THE Government next year proposes to spend K32.2 trillion out of which 76.6 per cent will be locally sourced.
Presenting the 2013 National Budget to Parliament today, Finance Minister Alexander Chikwanda said that the 2013 budget will aim to deliver real economic results that will be felt by all Zambians.
“The budget proposed for 2013 launches Zambia on a new path of inclusive development and societal transformation, where the benefits of growth are not merely recorded in dry statistics but felt tangibly by all Zambians,” Chikwanda said in his budget speech.
Mr Chikwanda said K24.7 trillion, or 76.6 per cent of the total expenditure would be financed locally while grants from cooperating partners would account for K1.5 trillion.

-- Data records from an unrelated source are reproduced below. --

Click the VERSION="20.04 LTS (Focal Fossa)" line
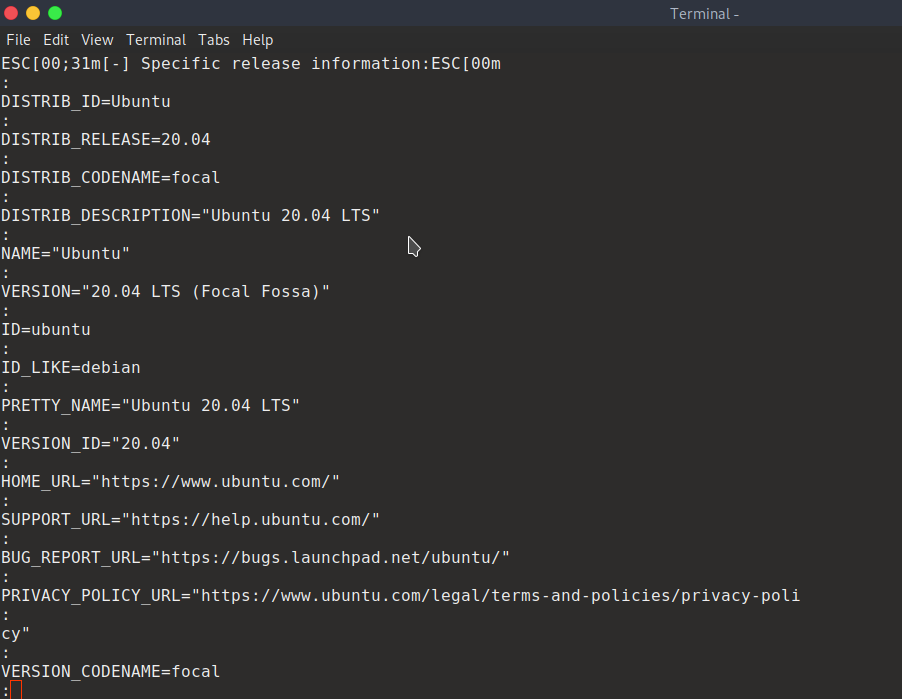This screenshot has width=902, height=699. click(165, 292)
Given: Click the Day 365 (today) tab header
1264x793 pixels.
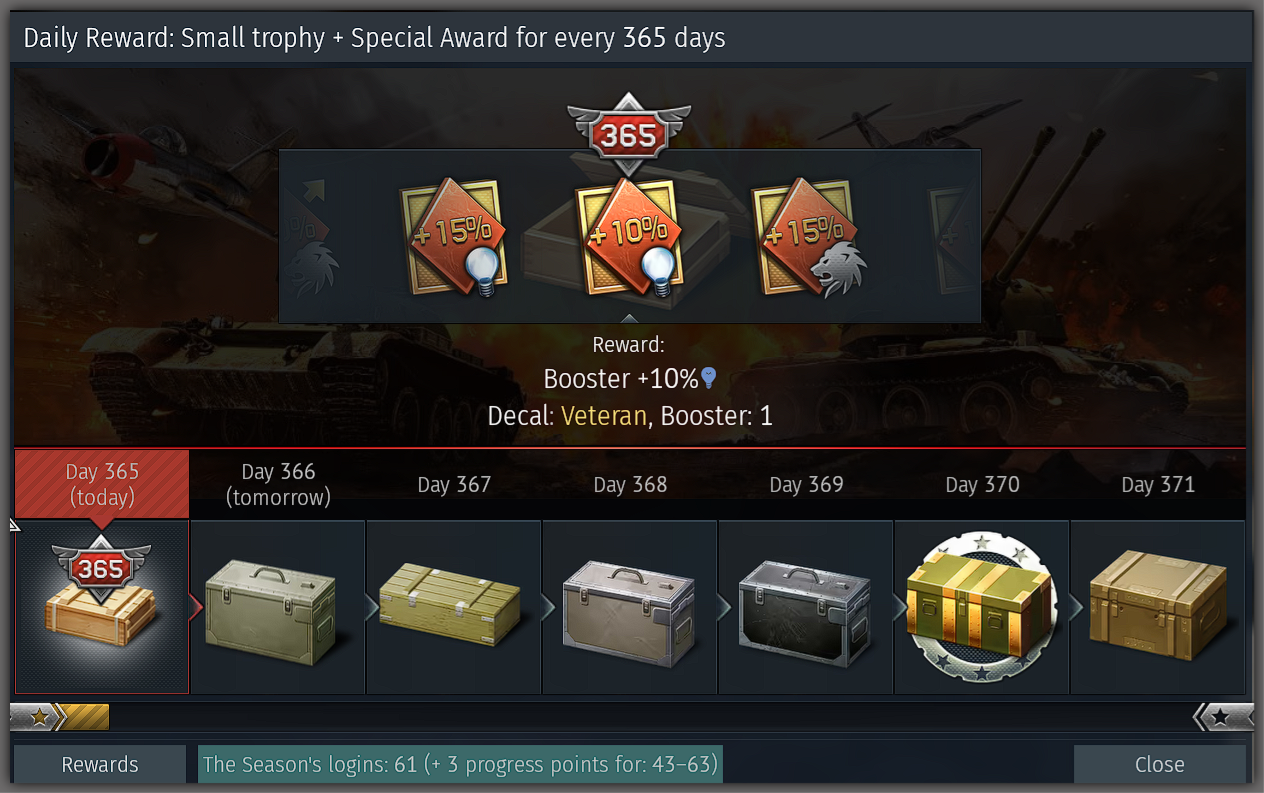Looking at the screenshot, I should pos(102,484).
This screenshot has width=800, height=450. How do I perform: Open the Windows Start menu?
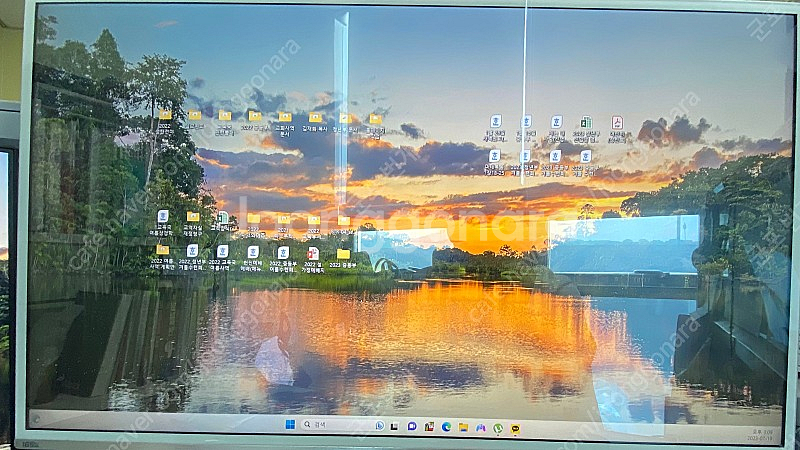(290, 424)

The remaining K5.6 trillion or 18.4 per cent of the expenditure would be raised through domestic and external loans.
Mr Chikwanda said out of the K32.2 trillion the economic affairs would get the single biggest chunk of K8.9 trillion or about 27.6 per cent followed by the general public services which would get K8.4 trillion or 26.2 per cent of the total budget.
A total of K5.6 trillion has been allocated to the education sector in the 2013 National Budget that was presented. Mr Chikwanda proposed that K5.6 trillion be allocated towards the education sector for the purpose of providing quality education and skills training to children and the youth.

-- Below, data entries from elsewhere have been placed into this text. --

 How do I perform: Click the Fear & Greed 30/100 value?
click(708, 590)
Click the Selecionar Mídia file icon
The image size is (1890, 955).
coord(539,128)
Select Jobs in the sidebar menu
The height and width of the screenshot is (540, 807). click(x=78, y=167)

Mr. Chikwanda said that this represents a 15.8 percent increase over the 2012 allocation.
He said the sector has been allocated K393.3 billion for the development of secondary school infrastructure across the country.

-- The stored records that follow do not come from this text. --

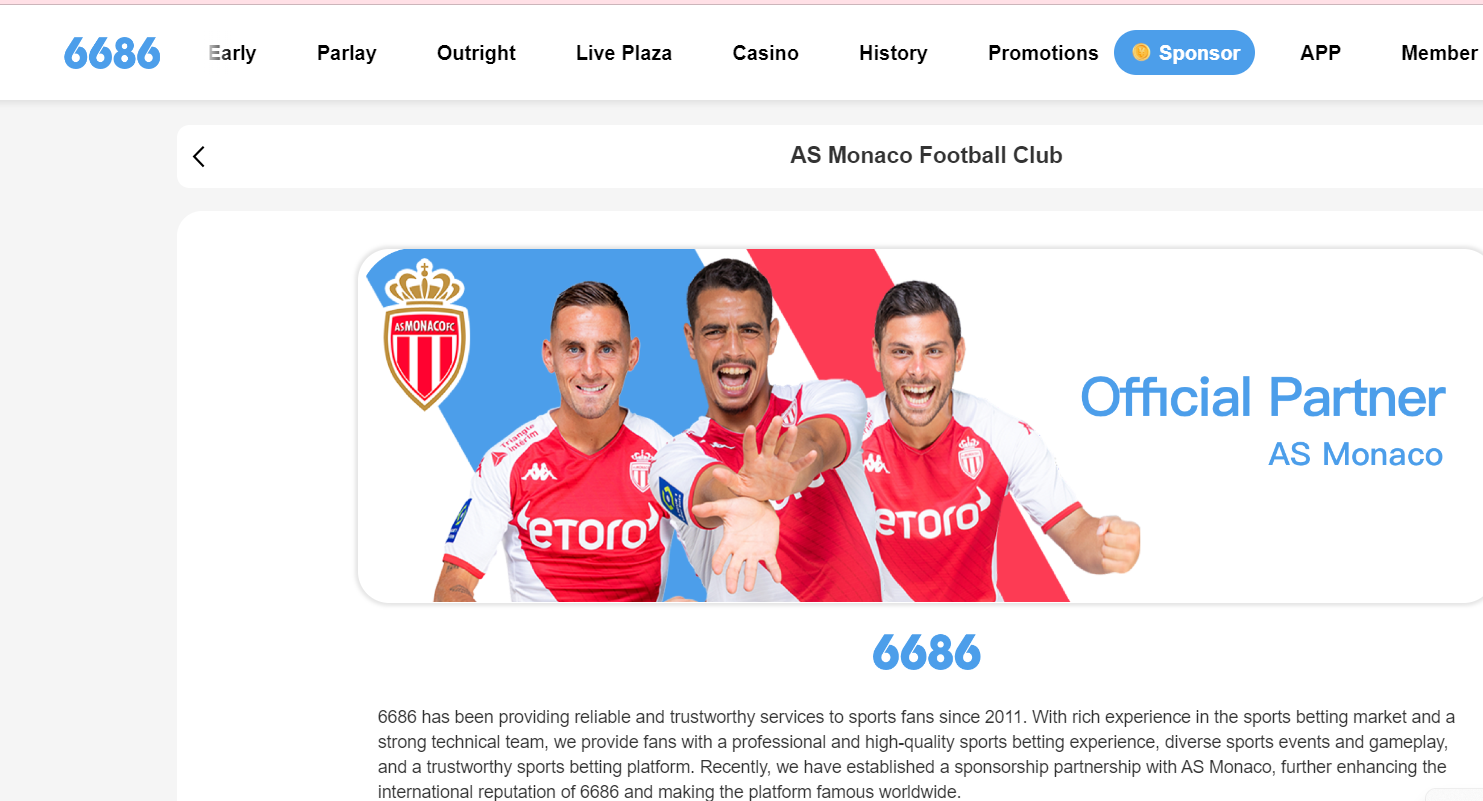Click the 6686 sponsorship description paragraph
Viewport: 1483px width, 801px height.
coord(916,755)
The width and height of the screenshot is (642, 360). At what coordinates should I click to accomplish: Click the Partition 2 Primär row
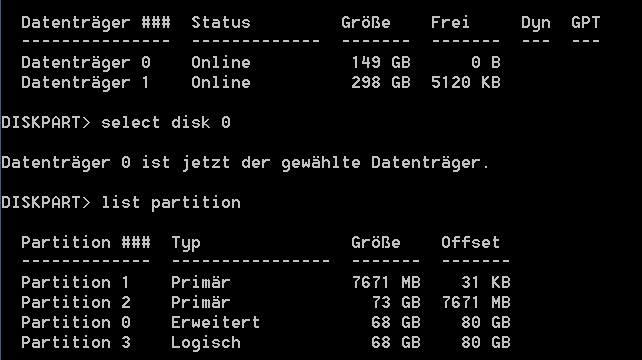[266, 302]
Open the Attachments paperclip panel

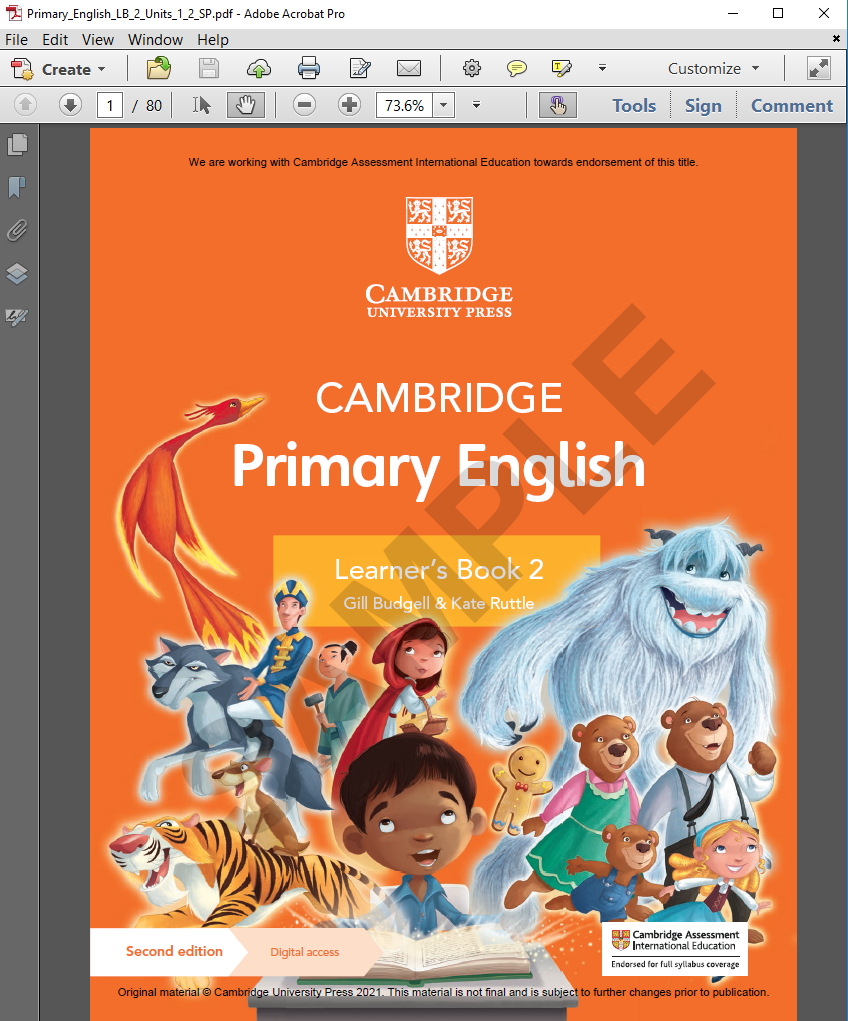point(17,231)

The Minister said the move is government’s intention to revamp secondary and tertiary education in order to significantly improve the progression rate of pupils that are being produced from primary schools.
He explained that a further K475.1 billion has been earmarked for operations and expansion of infrastructure in universities, colleges, and trades training institutions.
Mr. Chikwanda added that in addition to the funds allocated to the trades training institutions for training an additional K50 billion to empower the unemployed and vulnerable youth with vocational skills will be given.
Mr. Chikwanda also said that he has allocated sufficient resources to facilitate the net recruitment of not fewer than 5,000 teachers.
The rest of the allocations are: housing and community amenities (K1 trillion), social protection (K892.2 billion), recreation, culture and religion (K252.3 billion) and environmental protection (K74.2 billion).
“Sir, it is as unacceptable as it is unsustainable that in much of the post-independence era recurrent expenditure has eclipsed the development budget.
“Steps have been taken in the recent past to remedy the situation and a major aim of the 2013 National Budget is to further reorient the budget towards increasingly enhanced capital expenditure in a wider scope of sectors,” Mr Chikwanda said.
According to Mr Chikwanda the 2013 National Budget was the beginning of the bold steps towards giving practical effect to the attainment of inclusive economic growth.
To finance the K32.2-trillion budget Mr Chikwanda projects to raise K23.5 trillion or 19.4 per cent of the Gross Domestic Product (GDP) from taxes, K1.2 trillion from non-tax revenues and K1.8 trillion from domestic borrowing.
The government expects to raise K5.6 trillion from foreign grants and financing, out of which K1.5 trillion will be in form of grants and K4.1 foreign financing.
“Mr Speaker, to support the expenditure I have outlined above, Government expects to raise a total of K32.2 trillion in revenues and financing.
“Domestic revenues will account for 76.8 per cent, support from cooperating partners will account for 4.7 per cent and domestic and foreign financing will account for 18.4 per cent,” he said.
Of the total income tax of K12.8 trillion which the government projects to raise during the year, K4.7 trillion will be in form of company income tax while Pay As You Earn (PAYE) will contribute K5 trillion and the mines K1.9 trillion through mineral royalty.
The Value Added Tax (VAT) will account for K6 trillion with K5.5 trillion being from imports and K500 billion from domestic transactions.
Under the customs and excise duty, K2.1 trillion would be from the custom, K2.5 trillion from excise and K659 billion from fuel levy.
Mr Chikwanda said he was confident that the revenue measures would support the policies and strategies to meet the 2013 macroeconomic objectives and those for the medium term.
“These measures aim to foster local value addition, reduce the cost of doing business, encourage savings and investments and streamline the tax incentives and make the tax system more equitable, at the same time generating adequate resources for development,” Mr Chikwanda said.
The government has maintained this year’s real GDP growth target of above seven per cent but reduced the end-year inflation target to not more than six per cent from not more than seven per cent.
Other macroeconomic targets for 2013 include the domestic revenue of at least 20 per cent of GDP, limit the overall fiscal deficit to 4.3 per cent, maintain gross international reserves of at least four months import cover and create 200,000 decent jobs.